• ACTIVITY
How many of the lines below contain "computer"? Reply with only that figure.

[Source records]
● ● ● ● ● ● ●

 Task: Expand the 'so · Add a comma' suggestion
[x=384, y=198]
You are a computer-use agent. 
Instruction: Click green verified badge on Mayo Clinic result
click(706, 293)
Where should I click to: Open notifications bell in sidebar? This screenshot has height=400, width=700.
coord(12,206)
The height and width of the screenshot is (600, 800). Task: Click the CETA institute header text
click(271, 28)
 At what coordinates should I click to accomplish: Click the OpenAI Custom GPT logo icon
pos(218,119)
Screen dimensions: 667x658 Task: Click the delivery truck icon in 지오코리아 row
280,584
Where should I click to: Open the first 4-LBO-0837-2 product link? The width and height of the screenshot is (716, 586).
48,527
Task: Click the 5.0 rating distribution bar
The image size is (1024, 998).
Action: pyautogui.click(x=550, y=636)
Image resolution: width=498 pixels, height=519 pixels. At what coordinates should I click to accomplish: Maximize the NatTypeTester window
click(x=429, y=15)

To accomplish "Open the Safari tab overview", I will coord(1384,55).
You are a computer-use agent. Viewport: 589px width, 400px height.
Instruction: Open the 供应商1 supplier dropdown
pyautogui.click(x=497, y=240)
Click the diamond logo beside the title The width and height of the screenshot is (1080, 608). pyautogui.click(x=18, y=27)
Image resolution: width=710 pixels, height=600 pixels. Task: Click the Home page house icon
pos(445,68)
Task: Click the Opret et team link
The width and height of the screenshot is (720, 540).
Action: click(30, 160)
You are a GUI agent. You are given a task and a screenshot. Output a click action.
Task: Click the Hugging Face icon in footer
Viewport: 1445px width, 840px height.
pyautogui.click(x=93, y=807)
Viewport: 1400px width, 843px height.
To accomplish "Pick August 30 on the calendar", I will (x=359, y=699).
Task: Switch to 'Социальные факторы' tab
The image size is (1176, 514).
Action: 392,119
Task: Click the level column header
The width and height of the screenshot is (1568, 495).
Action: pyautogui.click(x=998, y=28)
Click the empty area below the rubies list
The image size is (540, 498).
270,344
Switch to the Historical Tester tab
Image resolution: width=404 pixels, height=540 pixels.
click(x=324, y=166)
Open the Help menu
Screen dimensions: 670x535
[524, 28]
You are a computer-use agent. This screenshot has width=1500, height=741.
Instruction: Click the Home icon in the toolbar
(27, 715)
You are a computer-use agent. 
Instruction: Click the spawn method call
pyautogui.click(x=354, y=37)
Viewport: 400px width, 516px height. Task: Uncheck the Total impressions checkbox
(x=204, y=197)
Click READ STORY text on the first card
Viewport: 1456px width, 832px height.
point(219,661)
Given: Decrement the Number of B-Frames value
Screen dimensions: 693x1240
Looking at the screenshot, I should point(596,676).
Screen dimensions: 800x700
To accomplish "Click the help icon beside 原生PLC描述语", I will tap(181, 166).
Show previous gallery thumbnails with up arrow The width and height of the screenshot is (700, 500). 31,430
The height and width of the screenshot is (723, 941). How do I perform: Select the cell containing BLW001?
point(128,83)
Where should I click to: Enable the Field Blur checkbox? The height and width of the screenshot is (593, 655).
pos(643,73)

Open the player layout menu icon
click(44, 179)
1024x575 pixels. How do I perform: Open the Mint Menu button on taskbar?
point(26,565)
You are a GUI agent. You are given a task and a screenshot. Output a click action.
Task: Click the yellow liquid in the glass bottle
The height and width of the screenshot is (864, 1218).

● ● ● ● ● ● ●

• EXPECTED ANSWER
4